Here one can see two low-dose computed tomography (CT) scans, taken six years apart, for a 60-year-old female who was a current smoker with a 30-pack-year smoking history prior to her baseline CT exam (A). A 4.5 mm solid nodule was diagnosed on her sixth annual CT exam (B). In retrospect, the nodule was also apparent on the baseline CT exam at 2.0 mm. The patient was ultimately diagnosed with a mixed subtype adenocarcinoma. (Images courtesy of Radiology.)
“The estimated cure rate of 80% reported in 2006 based on the 10-year survival of 484 participants in I-ELCAP diagnosed with a first primary lung cancer under annual low-dose CT screening has persisted after 20 years of follow-up in the expanded I-ELCAP cohort of 1257 participants and enables us to confirm the benefit of annual low-dose CT screening,” wrote Claudia I. Henschke, Ph.D., M.D., a professor of radiology in the Department of Diagnostic, Molecular and Interventional Radiology at the Icahn School of Medicine at Mount Sinai in New York, N.Y., and colleagues.
The study authors also noted similar lung-cancer specific survival rates regardless of smoking history. Henschke and colleagues pointed out an 85 percent survival rate for those who had less than 10 pack-years of smoking history; an 83 percent survival rate for those with 10 to 29 pack-years; and a 79 percent survival rate for study participants who had at least a 30 pack-year smoking history.
Top Three Takeaways
- Long-term survival benefit. The study reveals that patients with a median smoking history of 43 pack-years who were diagnosed with primary lung cancer through annual low-dose CT screening demonstrated an 81 percent survival rate at both 10 and 20 years after diagnosis. This suggests that long-term benefits can be derived from this screening approach.

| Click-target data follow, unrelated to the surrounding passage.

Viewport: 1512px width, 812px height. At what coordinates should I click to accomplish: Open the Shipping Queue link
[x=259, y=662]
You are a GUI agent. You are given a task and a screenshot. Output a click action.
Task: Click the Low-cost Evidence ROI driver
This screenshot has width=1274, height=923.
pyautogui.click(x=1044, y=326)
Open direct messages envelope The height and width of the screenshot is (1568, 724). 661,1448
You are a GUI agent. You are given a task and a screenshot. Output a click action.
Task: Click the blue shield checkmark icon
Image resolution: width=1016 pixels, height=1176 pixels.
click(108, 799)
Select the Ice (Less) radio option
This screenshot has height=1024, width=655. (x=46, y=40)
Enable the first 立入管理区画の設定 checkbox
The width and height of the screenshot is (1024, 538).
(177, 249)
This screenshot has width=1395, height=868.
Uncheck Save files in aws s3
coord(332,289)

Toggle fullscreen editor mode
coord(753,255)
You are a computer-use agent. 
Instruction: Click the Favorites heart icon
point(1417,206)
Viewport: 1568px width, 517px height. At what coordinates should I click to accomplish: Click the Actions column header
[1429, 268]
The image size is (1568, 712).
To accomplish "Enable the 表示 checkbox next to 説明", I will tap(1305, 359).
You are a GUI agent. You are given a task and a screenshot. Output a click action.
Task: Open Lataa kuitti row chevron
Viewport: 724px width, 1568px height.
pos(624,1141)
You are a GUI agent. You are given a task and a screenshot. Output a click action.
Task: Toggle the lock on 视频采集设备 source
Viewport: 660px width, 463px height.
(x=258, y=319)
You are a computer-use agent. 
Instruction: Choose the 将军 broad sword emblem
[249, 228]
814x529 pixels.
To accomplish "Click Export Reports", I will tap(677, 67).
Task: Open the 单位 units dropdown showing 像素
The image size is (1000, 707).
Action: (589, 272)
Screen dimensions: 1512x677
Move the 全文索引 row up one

- Consistent survival rates across smoking history. Regardless of their smoking history, patients in the study showed similar lung-cancer specific survival rates. This indicates that low-dose CT screening is effective in improving survival outcomes for patients with varying levels of smoking exposure, including those with heavy smoking histories.
- Confirmation of CT screening benefit. The study's findings, including the 20-year survival rate of 81 percent, confirm the long-term benefit of annual low-dose CT screening for lung cancer. This strengthens the case for the continued use of this screening method to detect and manage lung cancer.
“After adjusting for sex and age, there was no evidence of a difference in the risk of lung cancer death among participants who had smoked for at least 30 pack-years when compared with participants who had a smoking history of less than 10 pack-years, including those who had never smoked ... and participants who had smoked for 10–29 pack-years … ,” added Henschke and colleagues.
(Editor’s note: For related content, see “CT News: American Cancer Society Issues Updated Lung Cancer Screening Recommendations,” “Study: AI Assessment of Chest CT May Predict Multiple Mortality Risks” and “Study Shows Significant Incidental Findings in Nearly 34 Percent of Lung Screening CT Exams.”)
In regard to study limitations, the researchers acknowledged variable compliance with the annual lung screening protocol and that less than half of the study cohort (556 out of 1,257 participants) had more than 10 years of follow-up CT exams. The study authors also pointed out that the long-term study did not fully recognize technological advances with CT and positron emission tomography (PET) that occurred during this time period.